As well, on the thing(s) you want to render into the RVT, you have to specify the actual virtual-textures:
image

On the material for the heightmesh, you pull from the RVT and then render your material accordingly. Usually one renders PBR information so you would (typically) sample from the RVT BaseColor, Specular, etc, do successive maths if you need to and then pipe to the corresponding nodes on your material:
image

(FYI I’m doing something different vs PBR information, so your mileage might vary, pins connected to whatever, etc…)

When you want to blend your meshes with the landscape, you make a mask/gradient, usually from the WorldPosition of the pixel vs the WorldHeight of the Heightmesh, then blend between sampling the RVT and the material for the mesh.

Again, my caution is that you can likely get that sharp SHAPE because the heightmesh will have smaller granularity on the (virtual) vertices as compared to the landscape, but the texturing might look like crap. I’ve found ABSOLUTELY sheer surfaces as in just hold the mouse button down ~10 seconds always seem to have issues, but even a slight deformation usually fixes it.
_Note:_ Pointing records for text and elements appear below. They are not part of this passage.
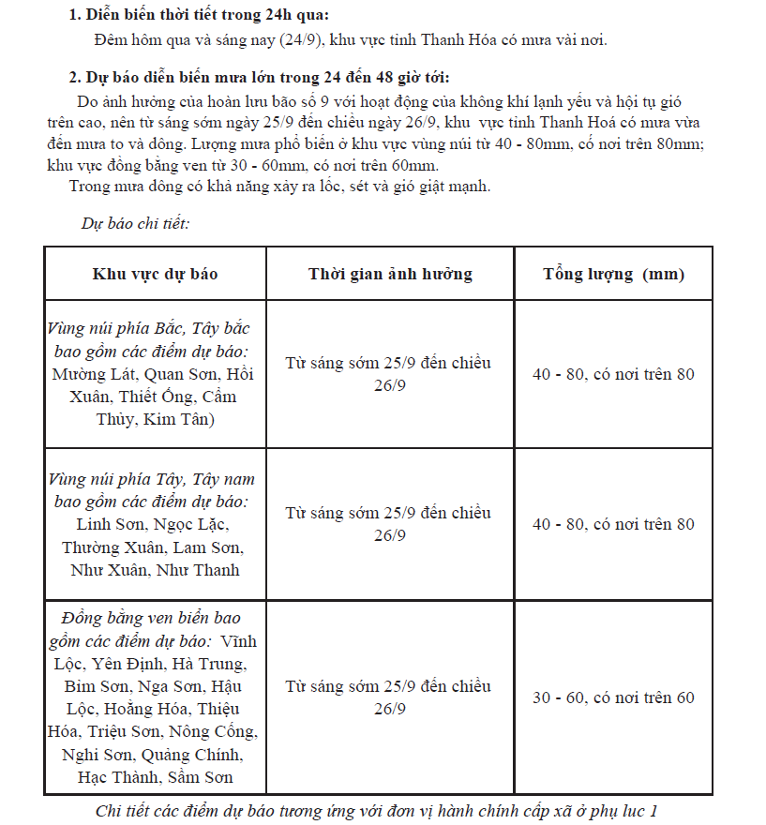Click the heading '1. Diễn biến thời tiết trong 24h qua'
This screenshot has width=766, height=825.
[199, 15]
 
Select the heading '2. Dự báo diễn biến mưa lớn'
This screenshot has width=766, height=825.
[259, 77]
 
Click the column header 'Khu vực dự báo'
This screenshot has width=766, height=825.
[155, 274]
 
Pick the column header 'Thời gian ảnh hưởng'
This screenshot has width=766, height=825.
[390, 274]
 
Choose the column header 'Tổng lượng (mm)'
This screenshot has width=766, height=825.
[613, 274]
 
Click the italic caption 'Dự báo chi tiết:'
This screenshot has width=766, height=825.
[135, 223]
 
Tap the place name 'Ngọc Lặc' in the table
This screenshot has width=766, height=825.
[190, 524]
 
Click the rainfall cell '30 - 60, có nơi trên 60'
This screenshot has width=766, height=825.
[613, 698]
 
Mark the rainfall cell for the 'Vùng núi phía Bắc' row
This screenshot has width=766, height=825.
[613, 374]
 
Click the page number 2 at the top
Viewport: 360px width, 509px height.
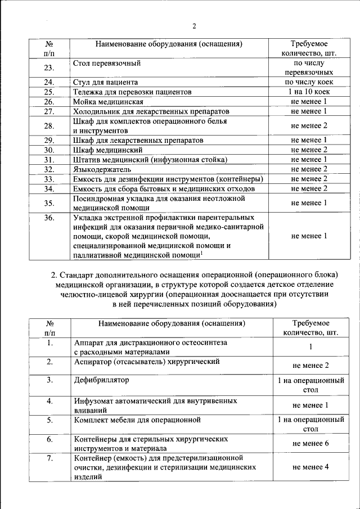tap(194, 25)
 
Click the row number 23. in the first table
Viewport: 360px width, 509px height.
tap(49, 68)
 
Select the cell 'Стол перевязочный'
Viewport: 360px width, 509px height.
tap(106, 63)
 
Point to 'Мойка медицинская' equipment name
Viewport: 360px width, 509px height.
tap(108, 102)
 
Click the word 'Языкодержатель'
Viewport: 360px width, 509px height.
tap(102, 169)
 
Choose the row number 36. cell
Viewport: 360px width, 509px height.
tap(49, 217)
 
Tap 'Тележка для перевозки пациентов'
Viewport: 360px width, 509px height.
tap(132, 92)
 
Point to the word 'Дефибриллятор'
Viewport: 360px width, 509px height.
tap(101, 380)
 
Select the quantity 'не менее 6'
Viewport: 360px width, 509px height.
tap(310, 444)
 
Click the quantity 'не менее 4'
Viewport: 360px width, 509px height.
tap(310, 467)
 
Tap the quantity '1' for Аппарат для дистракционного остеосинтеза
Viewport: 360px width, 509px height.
tap(310, 348)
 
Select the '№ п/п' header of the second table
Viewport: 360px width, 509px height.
tap(50, 328)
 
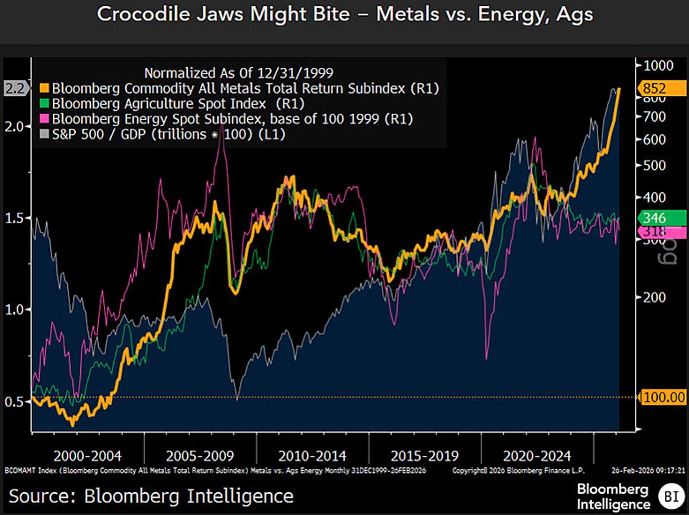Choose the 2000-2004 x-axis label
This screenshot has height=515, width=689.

In any case, you can make smaller bends than what you had shown above…

Hi,

Thanks so much for your in-depth answer, and my apologies for the late reply - I’ve only just found time to look at this again.

I have just followed that video however, it didn’t work for me.

I think its because I’m using a landscape material that I got for free from another video a while ago which has several different layers to it so when following that it just created blank virtual textures in the height field.

I will try again and see how I get on, thank you again.

1 Like

No worries, I’m around.

As far as the heightmesh itself, the size of the triangles (granularity) are driven by the density of the heightmesh. It’s generally better to have more tiles at small, or zero, size so the culling step can get a more exact set of information.

In my experience 12,0,1 is more performant than 10,2,1 whereas they have the same texel-density.

So! If you want or need smaller triangles for that wall, make sure you look at that number.

As well, you might want to futz with this setting:

It controls how far out the first LOD is displayed. Normally it transitions-out practically under one’s feet but as the heightmesh is decently performant, it can be pushed out quite a bit.

If your wall is not sharp enough, try looking at that setting.